(Page text)
_____
2.2 Retrieving Continuous Media at a Constant Rate

Continuous media data are usually accessed sequentially and it is easy to
predict which data regions will be accessed in the future. In traditional
storage systems, a read-ahead policy is used for improving sequential
access performance, but it does not ensure that all data will arrive in
memory by the time that it is needed. CRAS schedules pre-fetches of all
data which are required in the near future and ensures that all required
data will be fetched by the time it is needed.

CRAS periodically schedules pre-fetches of media data which are needed in
the next period, and ensures that these data are fetched and placed in
memory before the end of the current period. We call this period of CRAS
its { interval time}. The interval time is determined by a tradeoff
between the maximum number of streams supported by CRAS and the initial
delay of the output streams. CRAS calculates the data sizes which are
required in order to read media data within the interval time for the
output streams. For example, CRAS retrieves all video frames that an
application requires to play back within the interval time in a shared
buffer, and the application fetches each video frame from the shared
buffer at the video stream's frame rate.  CRAS optimizes throughput by
reading continuous media data from disks up to 256K bytes at a time when
the data is stored contiguously and by making all the read requests to
disks in cylinder order to minimize the seek time.  If the size of
contiguous blocks is less than 256K bytes, CRAS reads the smaller blocks
instead of reading a big block, decreasing the overall throughput.
_____
(Request A)
Can you transcribe the rows below, from the line containing "will click(63, 166)." up to and including the final row, keeping every line unchanged?

(Saved entries)
_____
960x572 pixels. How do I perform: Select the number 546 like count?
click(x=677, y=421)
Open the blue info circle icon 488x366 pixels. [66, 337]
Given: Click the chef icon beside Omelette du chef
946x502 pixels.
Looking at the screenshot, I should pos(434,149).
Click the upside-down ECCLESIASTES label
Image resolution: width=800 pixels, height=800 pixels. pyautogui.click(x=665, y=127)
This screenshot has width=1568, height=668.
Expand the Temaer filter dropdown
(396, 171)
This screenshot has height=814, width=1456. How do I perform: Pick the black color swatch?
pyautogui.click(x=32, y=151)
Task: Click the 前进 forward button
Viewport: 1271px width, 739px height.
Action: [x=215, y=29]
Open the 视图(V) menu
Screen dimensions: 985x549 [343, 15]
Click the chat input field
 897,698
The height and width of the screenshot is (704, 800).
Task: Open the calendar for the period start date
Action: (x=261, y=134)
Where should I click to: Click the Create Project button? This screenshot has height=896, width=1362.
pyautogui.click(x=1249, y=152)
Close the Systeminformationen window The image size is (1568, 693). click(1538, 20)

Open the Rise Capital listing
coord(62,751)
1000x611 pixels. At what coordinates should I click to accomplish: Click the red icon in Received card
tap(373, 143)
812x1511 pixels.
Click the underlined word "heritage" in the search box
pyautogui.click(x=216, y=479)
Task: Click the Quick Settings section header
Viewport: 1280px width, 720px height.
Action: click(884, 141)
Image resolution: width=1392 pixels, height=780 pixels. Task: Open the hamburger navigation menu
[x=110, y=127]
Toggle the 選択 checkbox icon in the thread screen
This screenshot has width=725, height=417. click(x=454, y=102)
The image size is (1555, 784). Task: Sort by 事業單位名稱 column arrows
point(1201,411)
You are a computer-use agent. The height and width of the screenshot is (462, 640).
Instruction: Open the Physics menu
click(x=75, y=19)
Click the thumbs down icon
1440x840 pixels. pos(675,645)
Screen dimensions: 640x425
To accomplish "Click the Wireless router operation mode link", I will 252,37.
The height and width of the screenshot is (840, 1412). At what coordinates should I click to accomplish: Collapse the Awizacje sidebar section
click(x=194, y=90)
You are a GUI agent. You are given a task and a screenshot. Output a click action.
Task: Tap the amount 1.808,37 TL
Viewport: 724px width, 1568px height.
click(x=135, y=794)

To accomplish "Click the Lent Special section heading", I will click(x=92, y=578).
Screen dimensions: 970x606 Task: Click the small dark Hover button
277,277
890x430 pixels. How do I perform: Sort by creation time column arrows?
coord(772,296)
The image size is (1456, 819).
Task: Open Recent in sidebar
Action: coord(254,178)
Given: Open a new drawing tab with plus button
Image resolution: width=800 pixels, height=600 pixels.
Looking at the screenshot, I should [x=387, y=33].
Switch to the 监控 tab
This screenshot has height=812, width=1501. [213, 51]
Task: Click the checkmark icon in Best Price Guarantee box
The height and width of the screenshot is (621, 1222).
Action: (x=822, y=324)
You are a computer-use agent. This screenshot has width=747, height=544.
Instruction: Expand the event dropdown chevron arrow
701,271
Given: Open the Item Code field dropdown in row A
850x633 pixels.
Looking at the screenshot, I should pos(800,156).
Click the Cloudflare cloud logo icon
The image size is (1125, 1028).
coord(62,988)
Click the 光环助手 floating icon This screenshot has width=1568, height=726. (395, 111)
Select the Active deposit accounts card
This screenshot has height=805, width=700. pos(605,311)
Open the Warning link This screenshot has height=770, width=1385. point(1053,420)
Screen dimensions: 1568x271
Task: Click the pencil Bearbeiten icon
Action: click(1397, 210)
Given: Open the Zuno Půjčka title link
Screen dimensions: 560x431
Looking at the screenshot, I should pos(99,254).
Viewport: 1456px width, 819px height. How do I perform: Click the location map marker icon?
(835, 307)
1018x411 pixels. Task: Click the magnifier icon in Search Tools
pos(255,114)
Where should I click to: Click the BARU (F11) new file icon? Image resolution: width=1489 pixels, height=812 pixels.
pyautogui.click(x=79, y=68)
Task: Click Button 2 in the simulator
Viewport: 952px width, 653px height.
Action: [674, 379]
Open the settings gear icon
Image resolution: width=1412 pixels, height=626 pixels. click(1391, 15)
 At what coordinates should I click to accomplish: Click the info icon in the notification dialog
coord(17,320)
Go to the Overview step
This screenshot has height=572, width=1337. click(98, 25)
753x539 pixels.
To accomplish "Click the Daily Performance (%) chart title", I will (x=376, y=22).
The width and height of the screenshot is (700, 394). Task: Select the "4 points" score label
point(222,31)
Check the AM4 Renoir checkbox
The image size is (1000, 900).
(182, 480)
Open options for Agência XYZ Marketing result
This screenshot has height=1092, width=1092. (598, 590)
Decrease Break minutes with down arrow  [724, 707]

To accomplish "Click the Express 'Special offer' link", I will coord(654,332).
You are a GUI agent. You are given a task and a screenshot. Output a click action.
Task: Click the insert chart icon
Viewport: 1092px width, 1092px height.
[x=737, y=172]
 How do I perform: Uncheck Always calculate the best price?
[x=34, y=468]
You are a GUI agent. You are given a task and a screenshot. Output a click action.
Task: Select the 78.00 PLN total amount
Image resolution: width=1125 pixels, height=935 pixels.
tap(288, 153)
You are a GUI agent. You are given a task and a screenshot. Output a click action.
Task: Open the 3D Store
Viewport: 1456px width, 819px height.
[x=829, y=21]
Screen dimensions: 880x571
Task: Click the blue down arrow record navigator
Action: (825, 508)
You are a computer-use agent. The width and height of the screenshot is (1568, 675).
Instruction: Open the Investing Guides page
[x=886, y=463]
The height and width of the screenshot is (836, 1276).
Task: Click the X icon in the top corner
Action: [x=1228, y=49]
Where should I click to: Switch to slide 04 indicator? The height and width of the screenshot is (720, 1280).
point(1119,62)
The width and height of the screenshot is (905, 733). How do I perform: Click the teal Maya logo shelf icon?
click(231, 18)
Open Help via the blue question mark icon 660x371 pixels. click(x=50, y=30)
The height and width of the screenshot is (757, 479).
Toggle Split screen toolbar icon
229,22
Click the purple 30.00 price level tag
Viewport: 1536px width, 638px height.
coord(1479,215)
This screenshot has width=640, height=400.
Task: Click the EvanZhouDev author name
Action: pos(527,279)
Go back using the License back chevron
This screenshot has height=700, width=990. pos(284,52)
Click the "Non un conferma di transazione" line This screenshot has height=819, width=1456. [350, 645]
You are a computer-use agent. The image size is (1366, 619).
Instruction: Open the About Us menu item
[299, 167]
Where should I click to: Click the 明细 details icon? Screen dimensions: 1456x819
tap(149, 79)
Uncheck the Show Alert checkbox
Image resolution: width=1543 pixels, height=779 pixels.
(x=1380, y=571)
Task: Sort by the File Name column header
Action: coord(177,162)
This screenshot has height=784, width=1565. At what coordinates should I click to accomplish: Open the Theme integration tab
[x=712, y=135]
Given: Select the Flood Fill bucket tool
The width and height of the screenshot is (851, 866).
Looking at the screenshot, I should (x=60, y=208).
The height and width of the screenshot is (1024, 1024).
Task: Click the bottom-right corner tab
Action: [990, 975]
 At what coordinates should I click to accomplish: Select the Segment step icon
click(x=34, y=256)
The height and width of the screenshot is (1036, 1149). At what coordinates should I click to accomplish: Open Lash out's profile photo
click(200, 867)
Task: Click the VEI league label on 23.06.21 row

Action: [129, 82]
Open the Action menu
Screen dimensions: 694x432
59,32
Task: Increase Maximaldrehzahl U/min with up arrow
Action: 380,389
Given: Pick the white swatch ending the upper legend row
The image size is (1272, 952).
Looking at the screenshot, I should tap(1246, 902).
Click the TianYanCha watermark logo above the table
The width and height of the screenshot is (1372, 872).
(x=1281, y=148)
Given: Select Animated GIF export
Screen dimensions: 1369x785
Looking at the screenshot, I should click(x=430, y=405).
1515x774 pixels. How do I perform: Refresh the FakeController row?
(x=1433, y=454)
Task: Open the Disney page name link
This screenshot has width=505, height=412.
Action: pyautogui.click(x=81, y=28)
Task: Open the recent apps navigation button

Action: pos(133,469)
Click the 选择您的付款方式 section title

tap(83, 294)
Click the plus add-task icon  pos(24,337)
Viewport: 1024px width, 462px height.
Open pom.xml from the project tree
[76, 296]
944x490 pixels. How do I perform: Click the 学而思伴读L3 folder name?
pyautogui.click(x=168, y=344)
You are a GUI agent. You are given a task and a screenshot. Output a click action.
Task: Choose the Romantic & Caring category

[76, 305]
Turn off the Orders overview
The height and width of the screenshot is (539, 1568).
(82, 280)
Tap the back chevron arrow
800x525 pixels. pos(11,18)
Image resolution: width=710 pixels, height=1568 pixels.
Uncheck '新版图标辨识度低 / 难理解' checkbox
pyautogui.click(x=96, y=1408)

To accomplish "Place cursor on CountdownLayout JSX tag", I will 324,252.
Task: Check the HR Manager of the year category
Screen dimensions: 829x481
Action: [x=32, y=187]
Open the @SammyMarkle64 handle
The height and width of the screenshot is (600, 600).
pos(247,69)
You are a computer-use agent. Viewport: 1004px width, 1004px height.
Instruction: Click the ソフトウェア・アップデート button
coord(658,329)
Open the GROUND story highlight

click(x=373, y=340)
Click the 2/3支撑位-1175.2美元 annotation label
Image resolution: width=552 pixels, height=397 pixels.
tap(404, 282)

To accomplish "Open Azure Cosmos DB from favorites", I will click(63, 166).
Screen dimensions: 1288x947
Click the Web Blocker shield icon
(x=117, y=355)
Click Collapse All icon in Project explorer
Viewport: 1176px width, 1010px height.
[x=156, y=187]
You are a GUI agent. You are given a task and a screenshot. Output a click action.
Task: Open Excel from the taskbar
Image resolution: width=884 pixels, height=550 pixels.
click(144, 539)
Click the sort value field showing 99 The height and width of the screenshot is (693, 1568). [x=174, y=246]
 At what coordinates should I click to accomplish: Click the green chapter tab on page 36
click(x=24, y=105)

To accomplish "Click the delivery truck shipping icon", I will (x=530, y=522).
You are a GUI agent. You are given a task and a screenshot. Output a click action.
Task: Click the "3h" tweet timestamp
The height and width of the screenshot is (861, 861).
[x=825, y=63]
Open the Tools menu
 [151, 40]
_____
(Request B)
In the section on retrieving continuous media at a constant rate, which distinct verbs take "CRAS" as their subject?

(Correct output A)
To accomplish "Open Azure Cosmos DB from favorites", I will click(63, 166).
Screen dimensions: 1288x947
Click the Web Blocker shield icon
(x=117, y=355)
Click Collapse All icon in Project explorer
Viewport: 1176px width, 1010px height.
[x=156, y=187]
You are a GUI agent. You are given a task and a screenshot. Output a click action.
Task: Open Excel from the taskbar
Image resolution: width=884 pixels, height=550 pixels.
click(144, 539)
Click the sort value field showing 99 The height and width of the screenshot is (693, 1568). [x=174, y=246]
 At what coordinates should I click to accomplish: Click the green chapter tab on page 36
click(x=24, y=105)

To accomplish "Click the delivery truck shipping icon", I will (x=530, y=522).
You are a GUI agent. You are given a task and a screenshot. Output a click action.
Task: Click the "3h" tweet timestamp
The height and width of the screenshot is (861, 861).
[x=825, y=63]
Open the Tools menu
 [151, 40]

(Correct output B)
schedules
ensures
calculates
retrieves
optimizes
reads